Bridal Lullaby
Posted in Classical, Film Music on May 17th, 2009 No Comments »
This is an exquisite, short piano piece by the English composer, Percy Grainger. He wrote it as a wedding gift for a young woman he had once loved. It is enchanting in its own right, but film buffs may recognise it from the soundtrack of the Merchant Ivory film ‘Howard’s End’, E M Forster’s novel. In the opening scene, Vanessa Redgrave, the doomed mistress of Howard’s End, wanders through the grounds at dusk, in a reverie of nostalgia for the life she has lived there. She moves through the grass in her long Edwardian dress, the sounds of the breeze and her skirt brushing against the long grass like the sound of a distant sea. Behind her, shades moving across the lights of the house, are her family and friends, the sounds of their merriment carried on the summer breeze. The last sounds of joy and innocence, before tragedy falls.

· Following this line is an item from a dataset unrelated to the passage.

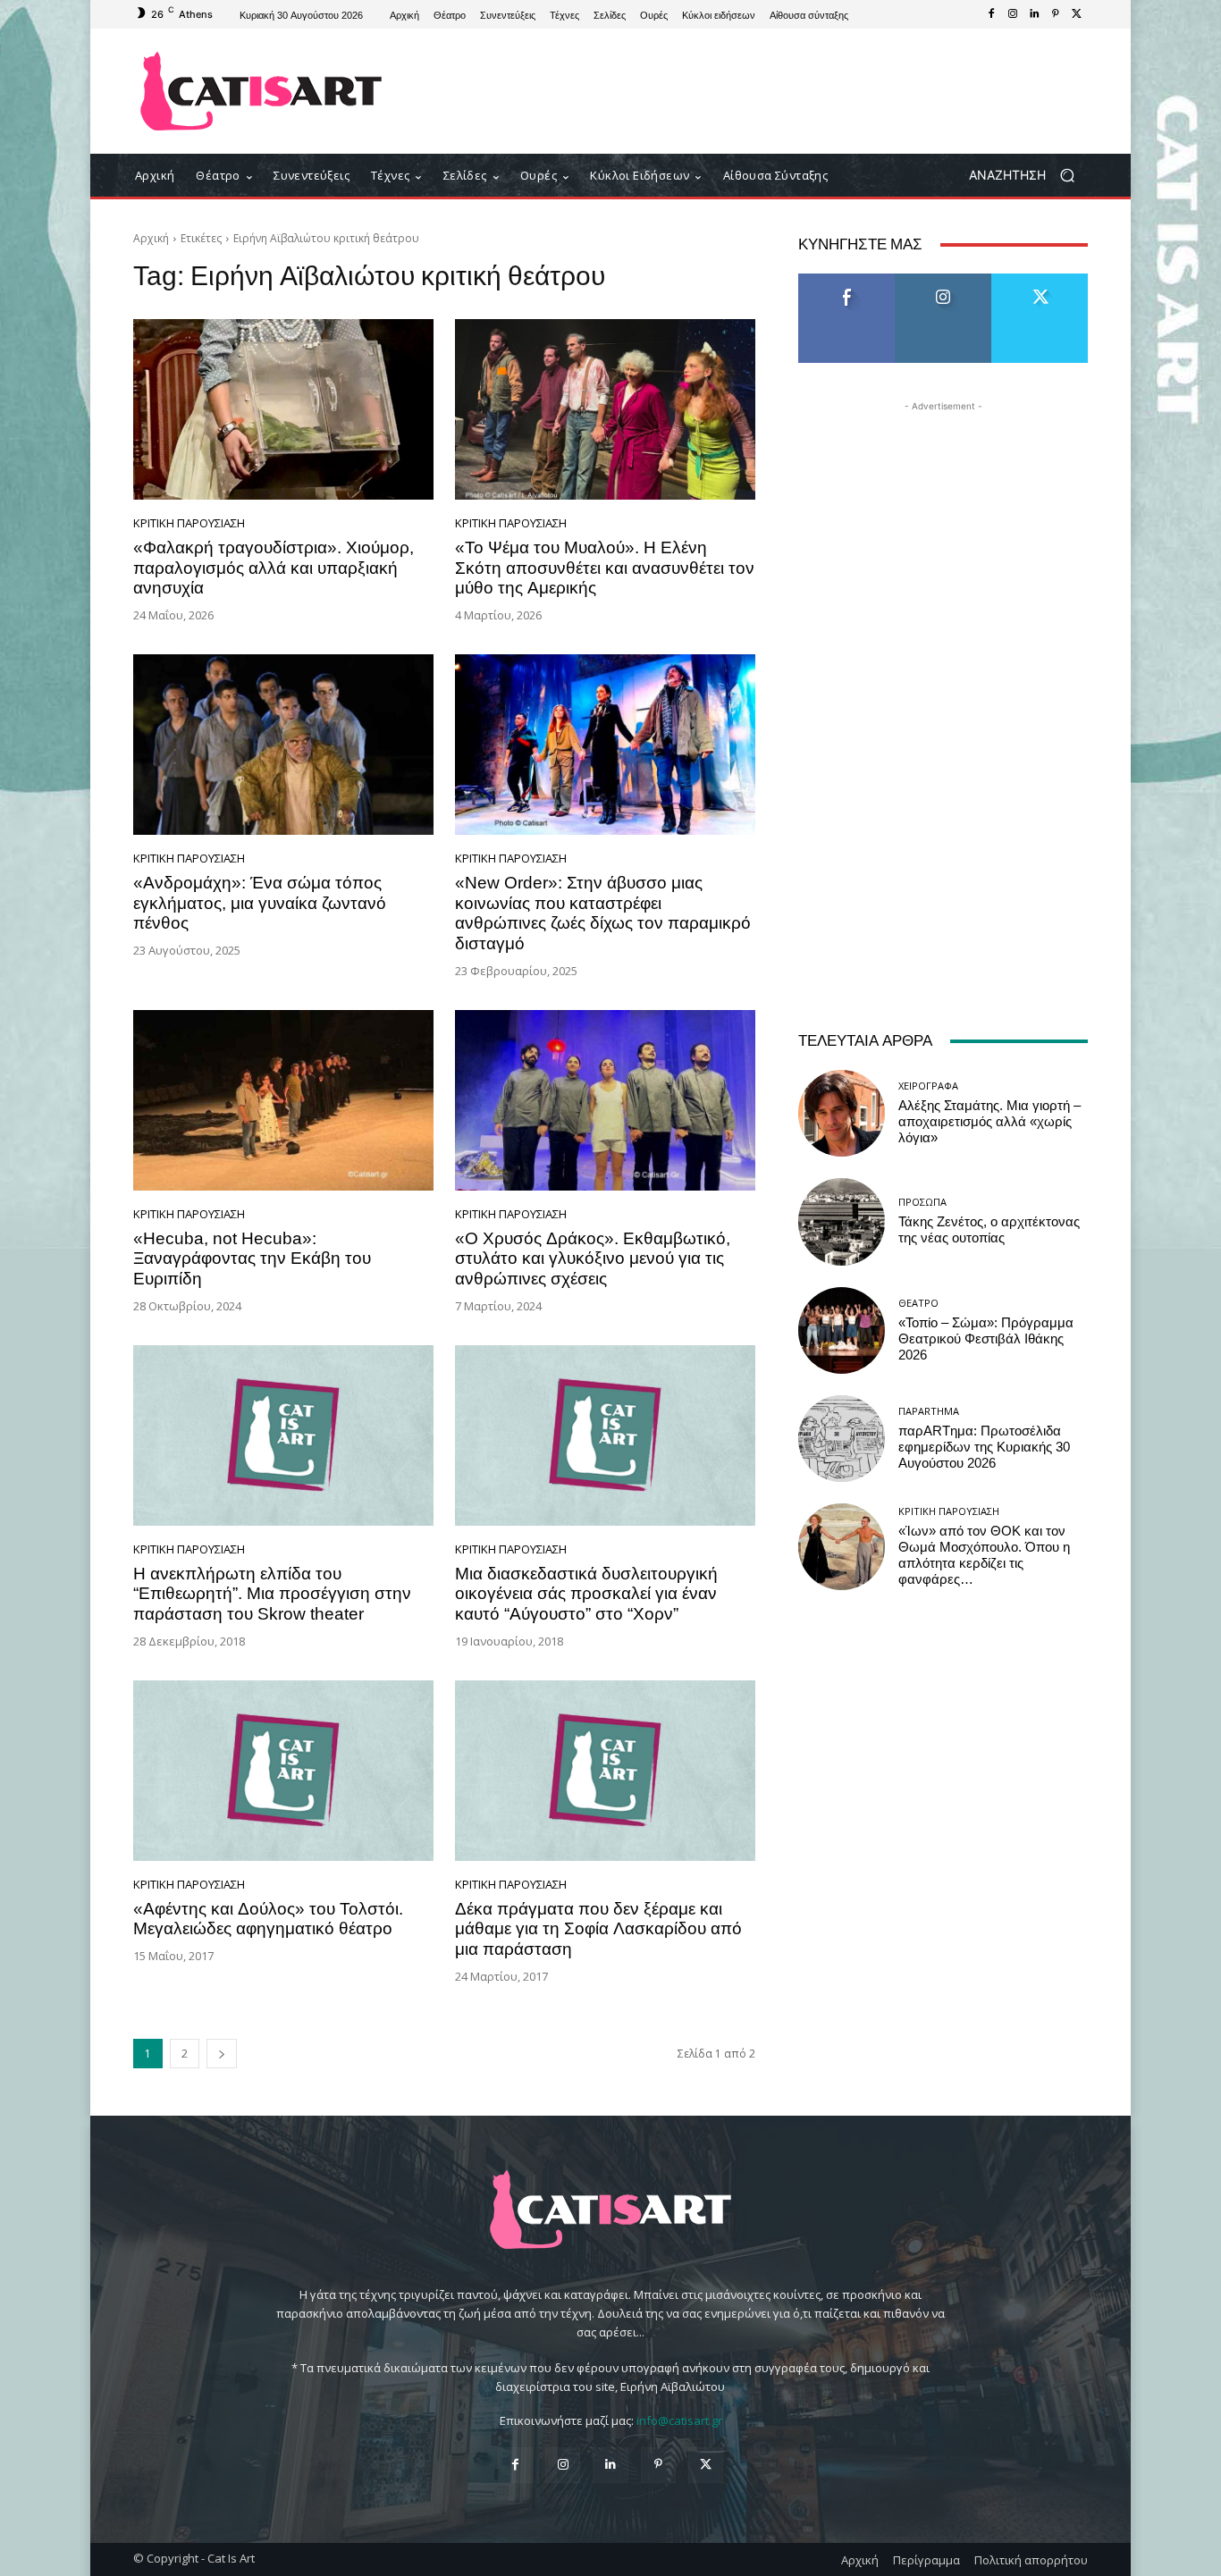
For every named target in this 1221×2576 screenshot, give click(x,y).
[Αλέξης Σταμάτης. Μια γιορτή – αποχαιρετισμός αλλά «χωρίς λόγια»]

In this version, I have taken the recording direct from the film, rather than the commercial recording. After dramatic opening chords from the soundtrack, foretelling the tragedy that is to come, we come back to the quiet summer evening and Grainger’s lovely theme; you can hear Redgrave moving through the grass and sounds of laughter from the distant house. It’s all the more poignant for it. The pianist is Martin Jones.